Sooner or later CFOs and CEOs will come to realize how much money they have lost to online ad fraud and will demand that asleep-at-the-wheel CMOs get off their asses and insist on a better model.
  • You can't fool all of the people all of the time.
The online ad industry has had a 10-year free ride in which its preposterous assertions and absurd metrics have been swallowed whole by a naive and enchanted advertising industry. Those days are coming to an end.
Although ad agencies are supposed to be protectors and defenders of their clients' media dollars their venal malpractice in promoting and defending the corrupt and fraudulent practices of the online ad industry have been a disgrace. However, grown-ups on the client side are starting to ask the right questions and demand sensible answers.
All the powerful forces (Google, Facebook, Amazon, the 4As, the ANA, the IAB) are currently aligned in favor of tracking. But sooner or later someone with integrity will conclusively demonstrate to advertisers how insanely convoluted and immensely wasteful the current ad tech model is. They will show advertisers how little value they are getting for their ad tech dollar. 
  • It is too dangerous to democratic societies
We were taught to fear totalitarian governments. We feared they would know everything about us, follow us everywhere, track our every move, and keep secret files about us which could be used to influence our lives in ways that were only vaguely visible to us.
We are well on our way to such a nightmare. Except it isn't our government that knows everything about us, follows us everywhere, tracks our every move, and keeps secret files about us. It is the marketing industry.
“Today in the United States we have somewhere close to four or five thousand data points on every individual... So we model the personality of every adult across the United States, some 230 million people.”
-Alexander Nix (Chief Executive, Cambridge Analytica), October 2016.
In May the GDPR regulations and perhaps the ePrivacy Regulation will go into effect in Europe. This will make it much more difficult for online advertisers and media entities to collect personal private information about people without their prior consent.

I expect this will create a period of chaos in Europe until the regulators figure out what is working and what isn't and adjust the regulations accordingly. But in the long run it will set a precedent for balancing the privacy rights of individuals against the power of online media and marketers.

It may take a while to raise the consciousness of people here in the US about the dangers of the 3-headed monster, but ultimately it will.

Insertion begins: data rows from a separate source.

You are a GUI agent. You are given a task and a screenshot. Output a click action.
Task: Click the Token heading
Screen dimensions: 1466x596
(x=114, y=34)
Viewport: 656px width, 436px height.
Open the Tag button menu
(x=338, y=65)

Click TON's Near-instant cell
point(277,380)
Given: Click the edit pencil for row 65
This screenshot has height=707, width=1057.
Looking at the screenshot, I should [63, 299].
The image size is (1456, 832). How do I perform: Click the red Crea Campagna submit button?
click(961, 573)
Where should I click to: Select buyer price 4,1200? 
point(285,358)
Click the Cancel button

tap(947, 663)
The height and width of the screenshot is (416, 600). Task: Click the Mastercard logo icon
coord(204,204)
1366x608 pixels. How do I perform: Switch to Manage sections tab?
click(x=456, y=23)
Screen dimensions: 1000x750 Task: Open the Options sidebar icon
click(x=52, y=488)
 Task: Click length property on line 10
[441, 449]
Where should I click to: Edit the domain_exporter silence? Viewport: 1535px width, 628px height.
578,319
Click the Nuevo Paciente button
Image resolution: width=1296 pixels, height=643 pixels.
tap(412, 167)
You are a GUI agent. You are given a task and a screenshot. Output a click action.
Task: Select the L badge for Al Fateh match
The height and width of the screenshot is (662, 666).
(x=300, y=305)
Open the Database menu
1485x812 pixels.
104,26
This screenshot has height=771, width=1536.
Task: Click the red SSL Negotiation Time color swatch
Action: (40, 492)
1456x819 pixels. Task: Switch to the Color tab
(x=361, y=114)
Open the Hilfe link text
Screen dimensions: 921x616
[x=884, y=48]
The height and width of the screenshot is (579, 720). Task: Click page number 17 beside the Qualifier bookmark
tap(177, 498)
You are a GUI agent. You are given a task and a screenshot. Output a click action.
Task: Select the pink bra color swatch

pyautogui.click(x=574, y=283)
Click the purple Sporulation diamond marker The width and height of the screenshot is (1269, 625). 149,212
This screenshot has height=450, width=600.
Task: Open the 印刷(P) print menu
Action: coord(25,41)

Like a stock market melt down, it's easy to say it's coming, but it's impossible to say when. It could be five months or five years. One thing I'm certain of, however, the current idiotic, wasteful, and corrupt model is doomed.

In Other News...
BadMen is now available as an ebook here for just $2.99.

September 25, 2017

Battle Of The Century


Get ready for what could be the PR, lobbying, and regulatory battle of the century as the Goobook (Google and Facebook) duopoly start to realize what the new regulations of the EU (European Union) may mean to their businesses.

In May, a new regulation, called the GDPR (General Data Protection Regulation) will go into effect. More importantly, something called the ePrivacy Regulation may also go into effect. These regulations will seriously limit the collection of personal information by online entities. In fact, they may cripple substantial parts of their businesses.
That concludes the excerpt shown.